Providence executive talks about health care trends
The chief executive of Providence Medical Group says more changes in health care are on the way, specifically in how care is paid for and how services are delivered.
Dr. Doug Koekkoek says the changes are prompted by many factors: After-effects from the failed repeal of the 2010 Affordable Care Act, rising costs that outpace reimbursement for hospitals and other providers, and a changing mix of patients covered by private insurance and government programs.
All of them affect hospitals and health systems, which initially saw more people who had coverage — and fewer uninsured — after the law took effect in 2014. The result: Hospitals had less uncompensated care.
Koekkoek said one eventual result may be a single-payer system under which the government pays all medical bills — well beyond what supporters and critics of the 2010 law envisioned — or universal insurance coverage at a minimum.
"I am thinking we are five to 10 years out before that is a reality," he said at a Washington County Public Affairs Forum luncheon on May 14.
"Where we are headed right now is probably not sustainable. We will not get to a single-payer system in the current administration, maybe even in the next. Things will have to get worse before they get better. We're probably going to have to see hospitals go out of business and communities not have access to good care."
Though critics failed last year to win outright repeal of the law, Republican congressional majorities used the tax-code overhaul at the end of 2017 to remove a requirement for individuals to obtain coverage — known as the individual mandate — or pay a penalty on their tax bills.

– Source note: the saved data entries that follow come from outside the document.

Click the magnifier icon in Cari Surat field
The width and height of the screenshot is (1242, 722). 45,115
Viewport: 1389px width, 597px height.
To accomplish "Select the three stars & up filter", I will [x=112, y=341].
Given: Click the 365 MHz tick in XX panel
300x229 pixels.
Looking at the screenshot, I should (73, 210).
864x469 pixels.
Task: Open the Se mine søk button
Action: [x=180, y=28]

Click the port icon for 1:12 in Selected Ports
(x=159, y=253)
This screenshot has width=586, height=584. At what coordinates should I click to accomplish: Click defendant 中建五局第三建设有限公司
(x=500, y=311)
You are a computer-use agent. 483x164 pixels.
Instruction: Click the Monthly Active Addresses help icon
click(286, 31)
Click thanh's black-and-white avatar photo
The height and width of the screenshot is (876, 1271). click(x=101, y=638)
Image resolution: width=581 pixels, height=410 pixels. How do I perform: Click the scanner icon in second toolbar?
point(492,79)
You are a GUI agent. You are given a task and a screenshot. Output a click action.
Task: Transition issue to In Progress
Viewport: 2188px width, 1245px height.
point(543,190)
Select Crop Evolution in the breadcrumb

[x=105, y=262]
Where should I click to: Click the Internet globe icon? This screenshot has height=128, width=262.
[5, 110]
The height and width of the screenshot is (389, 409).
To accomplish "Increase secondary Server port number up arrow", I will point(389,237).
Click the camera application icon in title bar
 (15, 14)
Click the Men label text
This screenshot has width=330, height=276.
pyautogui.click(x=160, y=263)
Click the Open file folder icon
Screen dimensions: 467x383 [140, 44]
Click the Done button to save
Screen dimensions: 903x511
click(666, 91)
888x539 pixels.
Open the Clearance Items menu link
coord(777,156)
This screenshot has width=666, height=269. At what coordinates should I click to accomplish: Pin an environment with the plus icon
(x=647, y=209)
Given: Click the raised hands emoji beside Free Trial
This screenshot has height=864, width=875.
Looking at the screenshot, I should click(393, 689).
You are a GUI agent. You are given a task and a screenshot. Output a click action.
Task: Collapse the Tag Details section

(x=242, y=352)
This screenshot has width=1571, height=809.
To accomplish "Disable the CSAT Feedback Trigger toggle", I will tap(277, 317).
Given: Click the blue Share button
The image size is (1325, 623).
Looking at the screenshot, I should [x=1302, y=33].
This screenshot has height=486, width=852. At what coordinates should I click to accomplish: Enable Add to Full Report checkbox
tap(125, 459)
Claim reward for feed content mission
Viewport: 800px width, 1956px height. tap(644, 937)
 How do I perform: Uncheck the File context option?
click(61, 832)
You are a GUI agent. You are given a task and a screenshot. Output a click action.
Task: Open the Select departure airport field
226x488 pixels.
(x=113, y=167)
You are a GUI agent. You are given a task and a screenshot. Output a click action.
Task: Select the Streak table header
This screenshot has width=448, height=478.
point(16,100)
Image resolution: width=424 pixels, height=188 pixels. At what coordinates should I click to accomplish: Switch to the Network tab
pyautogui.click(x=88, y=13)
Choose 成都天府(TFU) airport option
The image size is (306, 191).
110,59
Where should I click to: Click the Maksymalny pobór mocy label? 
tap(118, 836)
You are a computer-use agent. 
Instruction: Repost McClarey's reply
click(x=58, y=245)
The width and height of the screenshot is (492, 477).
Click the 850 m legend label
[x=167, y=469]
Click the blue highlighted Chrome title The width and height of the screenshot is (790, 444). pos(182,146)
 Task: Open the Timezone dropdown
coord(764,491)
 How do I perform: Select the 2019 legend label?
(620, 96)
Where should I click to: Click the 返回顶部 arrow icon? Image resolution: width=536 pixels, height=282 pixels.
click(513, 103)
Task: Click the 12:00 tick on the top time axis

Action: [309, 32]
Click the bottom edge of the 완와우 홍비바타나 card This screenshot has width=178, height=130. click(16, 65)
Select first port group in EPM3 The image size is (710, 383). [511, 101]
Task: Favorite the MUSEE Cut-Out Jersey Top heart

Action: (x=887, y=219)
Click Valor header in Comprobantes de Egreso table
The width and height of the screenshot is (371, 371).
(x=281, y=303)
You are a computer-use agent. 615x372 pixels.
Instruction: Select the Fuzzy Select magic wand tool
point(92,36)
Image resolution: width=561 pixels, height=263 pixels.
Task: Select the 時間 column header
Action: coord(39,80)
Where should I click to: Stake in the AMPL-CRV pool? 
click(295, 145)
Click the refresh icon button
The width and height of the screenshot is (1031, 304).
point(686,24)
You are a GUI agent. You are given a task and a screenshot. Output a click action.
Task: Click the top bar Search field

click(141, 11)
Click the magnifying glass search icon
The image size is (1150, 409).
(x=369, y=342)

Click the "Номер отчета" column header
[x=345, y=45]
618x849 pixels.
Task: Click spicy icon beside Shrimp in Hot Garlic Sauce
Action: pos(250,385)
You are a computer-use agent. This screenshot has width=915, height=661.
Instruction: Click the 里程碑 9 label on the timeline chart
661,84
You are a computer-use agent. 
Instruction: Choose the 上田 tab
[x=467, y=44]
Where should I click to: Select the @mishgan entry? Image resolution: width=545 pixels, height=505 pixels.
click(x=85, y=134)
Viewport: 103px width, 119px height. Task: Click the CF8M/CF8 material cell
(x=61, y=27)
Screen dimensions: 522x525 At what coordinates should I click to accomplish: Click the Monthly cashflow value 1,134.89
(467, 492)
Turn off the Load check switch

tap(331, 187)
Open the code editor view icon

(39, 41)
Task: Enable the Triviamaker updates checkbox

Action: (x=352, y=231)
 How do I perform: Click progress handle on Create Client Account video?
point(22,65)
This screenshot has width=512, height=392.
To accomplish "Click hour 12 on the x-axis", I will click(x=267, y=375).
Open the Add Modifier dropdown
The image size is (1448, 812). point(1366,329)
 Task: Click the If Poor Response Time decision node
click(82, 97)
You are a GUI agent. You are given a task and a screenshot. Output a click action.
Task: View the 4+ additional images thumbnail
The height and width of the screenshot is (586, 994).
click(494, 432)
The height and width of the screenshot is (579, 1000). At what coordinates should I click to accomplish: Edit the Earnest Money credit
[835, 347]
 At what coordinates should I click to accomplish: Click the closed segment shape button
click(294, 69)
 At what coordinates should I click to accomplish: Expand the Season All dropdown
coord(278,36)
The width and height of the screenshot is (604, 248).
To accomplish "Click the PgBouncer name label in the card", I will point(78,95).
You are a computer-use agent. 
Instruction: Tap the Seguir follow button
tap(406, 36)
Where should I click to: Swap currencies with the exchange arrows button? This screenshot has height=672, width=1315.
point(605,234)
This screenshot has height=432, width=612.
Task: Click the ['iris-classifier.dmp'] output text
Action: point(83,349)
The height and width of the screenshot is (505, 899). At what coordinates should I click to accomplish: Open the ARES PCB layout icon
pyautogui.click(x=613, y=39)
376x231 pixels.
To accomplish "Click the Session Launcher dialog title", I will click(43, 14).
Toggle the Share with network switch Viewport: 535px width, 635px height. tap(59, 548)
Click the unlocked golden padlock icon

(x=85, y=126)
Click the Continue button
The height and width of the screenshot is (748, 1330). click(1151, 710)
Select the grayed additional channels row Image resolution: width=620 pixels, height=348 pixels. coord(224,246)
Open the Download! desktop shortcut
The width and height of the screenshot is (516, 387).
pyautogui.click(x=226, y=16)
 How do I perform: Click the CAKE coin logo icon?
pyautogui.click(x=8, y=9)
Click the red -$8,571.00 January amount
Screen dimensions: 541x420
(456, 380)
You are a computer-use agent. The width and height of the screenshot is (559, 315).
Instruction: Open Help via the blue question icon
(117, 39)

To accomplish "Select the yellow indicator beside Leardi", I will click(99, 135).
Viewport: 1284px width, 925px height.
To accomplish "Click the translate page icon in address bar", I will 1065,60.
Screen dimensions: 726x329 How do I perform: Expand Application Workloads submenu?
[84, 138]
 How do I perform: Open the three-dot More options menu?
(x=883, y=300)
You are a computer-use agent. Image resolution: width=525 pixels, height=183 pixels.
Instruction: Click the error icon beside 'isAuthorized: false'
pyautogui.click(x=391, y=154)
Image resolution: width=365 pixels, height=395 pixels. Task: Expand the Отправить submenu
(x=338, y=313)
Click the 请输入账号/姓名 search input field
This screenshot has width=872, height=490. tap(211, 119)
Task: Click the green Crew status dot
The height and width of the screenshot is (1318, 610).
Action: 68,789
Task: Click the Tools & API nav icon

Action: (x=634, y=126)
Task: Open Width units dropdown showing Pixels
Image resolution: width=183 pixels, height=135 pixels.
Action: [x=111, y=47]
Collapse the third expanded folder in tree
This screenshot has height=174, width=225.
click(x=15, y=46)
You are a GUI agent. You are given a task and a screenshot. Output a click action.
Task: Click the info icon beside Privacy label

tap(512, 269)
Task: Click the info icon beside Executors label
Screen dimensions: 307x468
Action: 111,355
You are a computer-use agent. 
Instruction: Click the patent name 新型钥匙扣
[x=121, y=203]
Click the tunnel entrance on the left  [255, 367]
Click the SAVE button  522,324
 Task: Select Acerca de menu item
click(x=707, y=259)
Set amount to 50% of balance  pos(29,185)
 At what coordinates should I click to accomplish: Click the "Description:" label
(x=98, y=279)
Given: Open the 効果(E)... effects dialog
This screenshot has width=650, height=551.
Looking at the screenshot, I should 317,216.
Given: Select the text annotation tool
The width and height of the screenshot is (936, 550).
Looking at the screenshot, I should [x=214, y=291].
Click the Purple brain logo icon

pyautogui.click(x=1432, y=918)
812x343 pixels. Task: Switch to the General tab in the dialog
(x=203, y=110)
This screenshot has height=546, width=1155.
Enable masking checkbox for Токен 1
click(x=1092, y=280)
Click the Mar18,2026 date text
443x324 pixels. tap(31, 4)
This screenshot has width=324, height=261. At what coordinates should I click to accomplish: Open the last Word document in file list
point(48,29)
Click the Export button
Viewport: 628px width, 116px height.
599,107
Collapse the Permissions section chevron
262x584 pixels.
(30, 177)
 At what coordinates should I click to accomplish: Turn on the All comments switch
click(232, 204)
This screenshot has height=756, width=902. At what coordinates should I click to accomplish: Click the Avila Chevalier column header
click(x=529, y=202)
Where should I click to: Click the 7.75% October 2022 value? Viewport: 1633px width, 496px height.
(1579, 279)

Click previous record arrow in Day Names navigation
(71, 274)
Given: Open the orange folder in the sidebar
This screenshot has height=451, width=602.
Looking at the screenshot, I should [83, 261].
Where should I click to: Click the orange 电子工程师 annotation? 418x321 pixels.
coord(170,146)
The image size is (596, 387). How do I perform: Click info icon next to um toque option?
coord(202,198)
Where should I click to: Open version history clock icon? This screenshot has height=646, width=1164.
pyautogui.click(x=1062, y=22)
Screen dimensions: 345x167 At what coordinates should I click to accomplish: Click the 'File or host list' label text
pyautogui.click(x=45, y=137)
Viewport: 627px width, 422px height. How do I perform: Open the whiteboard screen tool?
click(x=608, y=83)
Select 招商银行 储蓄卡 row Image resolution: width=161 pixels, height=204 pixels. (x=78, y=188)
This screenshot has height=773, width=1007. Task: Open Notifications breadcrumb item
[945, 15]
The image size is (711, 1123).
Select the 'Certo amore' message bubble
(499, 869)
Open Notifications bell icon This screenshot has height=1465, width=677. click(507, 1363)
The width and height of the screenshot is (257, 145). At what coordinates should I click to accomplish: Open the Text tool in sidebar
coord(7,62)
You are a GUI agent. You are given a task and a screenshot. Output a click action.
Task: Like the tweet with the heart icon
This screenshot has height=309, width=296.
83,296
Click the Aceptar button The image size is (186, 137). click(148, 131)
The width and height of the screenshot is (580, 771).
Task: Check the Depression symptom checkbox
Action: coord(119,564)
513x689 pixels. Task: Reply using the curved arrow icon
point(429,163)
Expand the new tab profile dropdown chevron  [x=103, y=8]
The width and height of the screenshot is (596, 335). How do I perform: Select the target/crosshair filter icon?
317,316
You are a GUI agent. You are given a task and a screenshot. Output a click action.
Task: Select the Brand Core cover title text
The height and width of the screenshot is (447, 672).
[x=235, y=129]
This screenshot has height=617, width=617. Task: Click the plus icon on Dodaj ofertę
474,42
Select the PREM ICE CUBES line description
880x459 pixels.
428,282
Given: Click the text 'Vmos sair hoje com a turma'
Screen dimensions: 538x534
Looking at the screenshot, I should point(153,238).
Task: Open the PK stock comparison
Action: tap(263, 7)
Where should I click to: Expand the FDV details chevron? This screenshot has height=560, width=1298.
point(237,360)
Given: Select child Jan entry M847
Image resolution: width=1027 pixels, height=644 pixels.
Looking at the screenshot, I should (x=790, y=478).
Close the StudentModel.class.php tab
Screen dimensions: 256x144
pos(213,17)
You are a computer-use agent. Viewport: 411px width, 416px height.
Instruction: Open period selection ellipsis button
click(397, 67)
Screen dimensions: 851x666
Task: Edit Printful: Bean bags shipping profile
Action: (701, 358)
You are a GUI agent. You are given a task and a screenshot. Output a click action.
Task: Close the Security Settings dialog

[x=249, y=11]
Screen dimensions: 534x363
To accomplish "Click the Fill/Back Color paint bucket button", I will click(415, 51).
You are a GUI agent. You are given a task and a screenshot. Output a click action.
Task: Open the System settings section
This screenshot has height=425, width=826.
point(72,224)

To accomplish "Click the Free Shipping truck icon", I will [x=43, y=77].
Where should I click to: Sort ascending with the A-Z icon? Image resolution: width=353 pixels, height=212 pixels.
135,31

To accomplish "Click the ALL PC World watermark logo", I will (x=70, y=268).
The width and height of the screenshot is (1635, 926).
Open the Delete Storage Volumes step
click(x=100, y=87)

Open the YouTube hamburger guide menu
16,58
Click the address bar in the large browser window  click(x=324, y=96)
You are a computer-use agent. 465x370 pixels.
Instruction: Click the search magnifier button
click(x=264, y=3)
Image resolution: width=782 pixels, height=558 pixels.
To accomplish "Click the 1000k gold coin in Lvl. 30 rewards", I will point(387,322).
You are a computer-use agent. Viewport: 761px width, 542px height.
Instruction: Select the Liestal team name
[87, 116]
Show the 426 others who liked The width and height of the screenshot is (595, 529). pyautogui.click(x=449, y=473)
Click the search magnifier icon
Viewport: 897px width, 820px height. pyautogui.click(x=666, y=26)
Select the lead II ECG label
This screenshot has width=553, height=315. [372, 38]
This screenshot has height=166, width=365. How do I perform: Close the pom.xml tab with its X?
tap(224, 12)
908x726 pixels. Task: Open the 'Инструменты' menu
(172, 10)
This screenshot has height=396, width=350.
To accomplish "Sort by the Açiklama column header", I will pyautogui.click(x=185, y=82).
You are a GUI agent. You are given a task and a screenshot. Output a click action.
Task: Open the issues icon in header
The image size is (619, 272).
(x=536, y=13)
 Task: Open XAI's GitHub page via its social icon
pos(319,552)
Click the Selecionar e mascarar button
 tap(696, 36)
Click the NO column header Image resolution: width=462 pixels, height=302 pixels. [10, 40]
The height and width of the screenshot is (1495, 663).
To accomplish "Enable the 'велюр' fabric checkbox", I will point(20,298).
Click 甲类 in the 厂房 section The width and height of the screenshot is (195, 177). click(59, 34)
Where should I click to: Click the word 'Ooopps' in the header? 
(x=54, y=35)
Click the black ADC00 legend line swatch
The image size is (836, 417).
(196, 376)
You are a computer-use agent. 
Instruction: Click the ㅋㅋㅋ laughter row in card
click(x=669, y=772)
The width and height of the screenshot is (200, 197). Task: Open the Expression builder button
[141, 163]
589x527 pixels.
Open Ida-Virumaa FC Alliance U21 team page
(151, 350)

President Donald Trump also eliminated cost-sharing reduction payments, which enabled health insurers to lower the cost of deductibles and copayments for people covered by individual policies in insurance exchanges. Without the subsidies, insurers have greatly increased premiums to offset losses.
"Because you do not have to participate (in coverage), it's a limited pool of people who have more illnesses," Koekkoek said. "So the cost of delivering care per individual in that pool goes up and insurance companies pass that along in premiums."
A settlement of a subsequent lawsuit is pending in a federal appeals court, but the litigation continues.
Trump also has pushed for barebones insurance plans — barred by the 2010 law, which sets minimum benefits — that are cheaper but come with high deductibles before coverage kicks in.
"High-deductible plans actually discourage people from getting care," Koekkoek said, because people forgo routine care that can prevent more serious conditions.
Meanwhile, he said, the share of people who are covered by employer-based insurance continues to drop, while the number covered by government-supported programs such as Medicare and Medicaid continues to grow.
According to a 2017 preliminary report by the Oregon Health Authority, 47.5 percent of Oregon's population still gets job-related coverage, 26 percent are covered by Medicaid through the Oregon Health Plan, 15 percent through Medicare, 5.2 percent from individual policies — and 6.2 percent are uninsured. (Oregon's total is virtually the same as in 2015, when 95 percent were insured.)
The biggest jump was in the Oregon Health Plan, which nearly doubled its share of population coverage since 2011. Oregon was among the 32 states that expanded Medicaid, and it did so aggressively.
But reimbursement by government programs, about 2 percent annually, is outpaced by rising costs for medical services at 4 percent.
"If costs continue to go up and reimbursements do not, we are going to have hospitals go out of business," he said. "In a city like Portland, maybe that will not be that devastating. But if you are in a one-hospital town in rural Oregon, it's going to be a big deal."
Unlike in the past, Koekkoek said, "businesses cannot pick up the double-digit premium increases (in commercial insurance) that would be necessary to offset those losses."
Providence operates St. Vincent Medical Center on Southwest Barnes Road and numerous clinics in Washington County.
Koekkoek said hospitals — most of which are now part of broader health systems with doctor networks and outpatient clinics — are changing to eliminate low-value care, reduce medical errors and improve patient safety.
Most importantly, he said, they are seeking to control costs of the small number of high-risk patients, "the sickest of the sick," who require numerous medications and specialty care.
"We need to think differently about the patients entrusted to our care," he said. "Not all of them need the same level of intervention."
He said patients with chronic conditions, such as diabetes and high blood pressure, require disease management — and many more simply require primary care.
Koekkoek said many people can remain in the low-risk category through the usual practices: A healthy diet, regular exercise, no use of tobacco and moderate use of alcohol.
"It is clear that a lot of the illness we have in our society is preventable," he said.
"We need to do more. But I doubt we can rely exclusively on health-care systems to do all those programs. Those are societal issues. I look at it as a shared obligation."